(Data to examine begins)
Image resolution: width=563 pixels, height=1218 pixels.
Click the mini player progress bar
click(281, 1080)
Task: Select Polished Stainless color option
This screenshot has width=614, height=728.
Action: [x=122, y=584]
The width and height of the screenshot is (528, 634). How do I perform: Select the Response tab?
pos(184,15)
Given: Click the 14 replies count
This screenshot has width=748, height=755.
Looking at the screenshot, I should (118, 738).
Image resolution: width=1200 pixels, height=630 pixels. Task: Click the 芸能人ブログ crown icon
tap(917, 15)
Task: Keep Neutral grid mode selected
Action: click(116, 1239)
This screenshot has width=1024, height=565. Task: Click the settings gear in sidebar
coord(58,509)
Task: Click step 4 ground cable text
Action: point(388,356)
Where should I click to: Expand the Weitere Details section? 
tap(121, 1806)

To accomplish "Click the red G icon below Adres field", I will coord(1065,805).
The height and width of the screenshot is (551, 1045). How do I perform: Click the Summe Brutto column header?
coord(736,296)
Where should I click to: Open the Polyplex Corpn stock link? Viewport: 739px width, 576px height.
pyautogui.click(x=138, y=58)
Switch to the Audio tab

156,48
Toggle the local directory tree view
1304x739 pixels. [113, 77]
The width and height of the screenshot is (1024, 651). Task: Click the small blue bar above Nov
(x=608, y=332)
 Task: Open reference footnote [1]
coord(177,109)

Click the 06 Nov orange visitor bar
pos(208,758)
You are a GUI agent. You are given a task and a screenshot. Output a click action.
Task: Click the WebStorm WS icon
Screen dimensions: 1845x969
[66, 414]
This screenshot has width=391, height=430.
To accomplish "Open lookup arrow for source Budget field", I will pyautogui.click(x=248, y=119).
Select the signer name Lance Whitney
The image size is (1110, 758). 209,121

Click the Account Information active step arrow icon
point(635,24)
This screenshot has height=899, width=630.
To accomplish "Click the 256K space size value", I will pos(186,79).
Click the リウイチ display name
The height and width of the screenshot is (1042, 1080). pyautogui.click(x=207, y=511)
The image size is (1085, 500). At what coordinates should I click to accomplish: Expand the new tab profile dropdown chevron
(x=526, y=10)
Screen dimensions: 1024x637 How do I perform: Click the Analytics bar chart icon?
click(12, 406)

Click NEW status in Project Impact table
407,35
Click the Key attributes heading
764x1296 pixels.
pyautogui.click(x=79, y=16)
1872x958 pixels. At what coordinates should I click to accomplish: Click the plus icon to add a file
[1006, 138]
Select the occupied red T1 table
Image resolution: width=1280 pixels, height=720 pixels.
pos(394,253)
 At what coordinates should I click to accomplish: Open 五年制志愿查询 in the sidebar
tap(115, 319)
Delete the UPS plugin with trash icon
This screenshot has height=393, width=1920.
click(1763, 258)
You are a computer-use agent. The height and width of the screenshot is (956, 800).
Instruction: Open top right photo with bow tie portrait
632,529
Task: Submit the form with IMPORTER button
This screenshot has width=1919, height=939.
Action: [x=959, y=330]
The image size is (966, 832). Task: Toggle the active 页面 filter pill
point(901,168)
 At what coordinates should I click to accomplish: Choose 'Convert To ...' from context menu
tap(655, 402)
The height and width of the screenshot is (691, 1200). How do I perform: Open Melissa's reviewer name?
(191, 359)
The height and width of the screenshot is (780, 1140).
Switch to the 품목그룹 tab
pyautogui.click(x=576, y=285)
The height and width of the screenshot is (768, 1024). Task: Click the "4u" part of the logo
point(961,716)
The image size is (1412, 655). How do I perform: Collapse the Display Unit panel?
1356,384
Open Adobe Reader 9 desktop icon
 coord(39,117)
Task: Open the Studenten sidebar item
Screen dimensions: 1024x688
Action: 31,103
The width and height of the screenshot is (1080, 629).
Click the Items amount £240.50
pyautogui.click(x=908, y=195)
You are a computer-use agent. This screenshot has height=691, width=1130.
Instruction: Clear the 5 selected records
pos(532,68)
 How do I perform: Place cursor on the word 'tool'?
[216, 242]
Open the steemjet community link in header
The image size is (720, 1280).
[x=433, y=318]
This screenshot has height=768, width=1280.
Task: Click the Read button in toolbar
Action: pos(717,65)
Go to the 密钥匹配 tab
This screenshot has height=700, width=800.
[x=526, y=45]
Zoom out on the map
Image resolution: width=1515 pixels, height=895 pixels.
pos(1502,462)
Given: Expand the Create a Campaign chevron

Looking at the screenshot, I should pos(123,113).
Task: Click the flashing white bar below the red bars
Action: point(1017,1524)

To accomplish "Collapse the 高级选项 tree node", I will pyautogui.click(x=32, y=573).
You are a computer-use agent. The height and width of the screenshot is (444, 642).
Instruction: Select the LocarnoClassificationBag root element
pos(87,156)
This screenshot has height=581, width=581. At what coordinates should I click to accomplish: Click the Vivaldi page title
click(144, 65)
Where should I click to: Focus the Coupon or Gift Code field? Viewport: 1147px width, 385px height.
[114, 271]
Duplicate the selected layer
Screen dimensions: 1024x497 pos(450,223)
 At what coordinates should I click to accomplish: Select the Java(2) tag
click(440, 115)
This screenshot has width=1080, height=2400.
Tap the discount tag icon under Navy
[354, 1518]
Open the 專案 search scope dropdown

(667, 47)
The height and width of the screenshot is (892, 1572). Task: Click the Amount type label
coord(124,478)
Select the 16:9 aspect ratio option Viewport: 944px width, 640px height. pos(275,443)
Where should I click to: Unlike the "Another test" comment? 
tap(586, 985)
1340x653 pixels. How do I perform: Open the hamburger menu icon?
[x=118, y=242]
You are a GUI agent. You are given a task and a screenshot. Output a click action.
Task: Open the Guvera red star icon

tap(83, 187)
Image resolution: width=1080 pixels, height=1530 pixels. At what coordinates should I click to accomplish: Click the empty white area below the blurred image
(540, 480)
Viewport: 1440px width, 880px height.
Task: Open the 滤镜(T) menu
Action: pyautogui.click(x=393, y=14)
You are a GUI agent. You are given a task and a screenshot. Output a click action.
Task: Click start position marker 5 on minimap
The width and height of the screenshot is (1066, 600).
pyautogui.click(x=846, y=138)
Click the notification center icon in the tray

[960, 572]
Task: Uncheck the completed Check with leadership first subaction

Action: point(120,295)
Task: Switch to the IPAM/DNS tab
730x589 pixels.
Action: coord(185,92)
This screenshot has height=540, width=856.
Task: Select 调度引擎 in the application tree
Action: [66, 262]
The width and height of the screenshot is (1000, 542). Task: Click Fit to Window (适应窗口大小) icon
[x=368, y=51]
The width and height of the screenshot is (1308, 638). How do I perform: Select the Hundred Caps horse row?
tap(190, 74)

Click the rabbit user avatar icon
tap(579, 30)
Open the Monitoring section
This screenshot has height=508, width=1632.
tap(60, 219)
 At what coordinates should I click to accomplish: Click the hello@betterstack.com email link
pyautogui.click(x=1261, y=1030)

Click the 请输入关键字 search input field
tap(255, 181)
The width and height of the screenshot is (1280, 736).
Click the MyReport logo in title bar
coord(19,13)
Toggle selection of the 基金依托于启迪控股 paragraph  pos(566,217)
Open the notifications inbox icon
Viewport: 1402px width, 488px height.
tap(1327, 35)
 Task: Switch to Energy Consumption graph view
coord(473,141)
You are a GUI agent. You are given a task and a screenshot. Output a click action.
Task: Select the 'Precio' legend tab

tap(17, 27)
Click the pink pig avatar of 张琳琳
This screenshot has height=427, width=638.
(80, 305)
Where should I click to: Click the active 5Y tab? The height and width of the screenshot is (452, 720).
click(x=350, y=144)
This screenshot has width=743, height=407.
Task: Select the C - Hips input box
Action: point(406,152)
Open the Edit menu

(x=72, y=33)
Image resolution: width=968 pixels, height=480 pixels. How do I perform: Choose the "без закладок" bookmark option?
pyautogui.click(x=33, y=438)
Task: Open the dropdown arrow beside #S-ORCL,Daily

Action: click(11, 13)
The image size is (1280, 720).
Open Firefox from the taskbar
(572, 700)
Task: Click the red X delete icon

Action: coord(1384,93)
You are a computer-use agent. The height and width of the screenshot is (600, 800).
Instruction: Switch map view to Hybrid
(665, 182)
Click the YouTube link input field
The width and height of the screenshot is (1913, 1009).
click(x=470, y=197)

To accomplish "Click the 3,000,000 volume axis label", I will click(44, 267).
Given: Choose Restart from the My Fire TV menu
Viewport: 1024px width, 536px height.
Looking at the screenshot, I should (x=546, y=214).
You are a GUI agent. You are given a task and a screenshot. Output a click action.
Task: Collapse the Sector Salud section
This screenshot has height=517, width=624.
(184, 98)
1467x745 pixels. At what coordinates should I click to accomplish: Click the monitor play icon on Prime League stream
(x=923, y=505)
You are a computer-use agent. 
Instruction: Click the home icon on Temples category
(Data to examine ends)
§ **What needs to be done**
Filter the records for the word "computer" and show every line that has it.

§ **Solution for this task**
You are a computer-use agent. The height and width of the screenshot is (956, 800).
You are a computer-use agent. This screenshot has height=691, width=1130.
You are a computer-use agent. The height and width of the screenshot is (444, 642).
You are a computer-use agent. The height and width of the screenshot is (600, 800).
You are a computer-use agent. 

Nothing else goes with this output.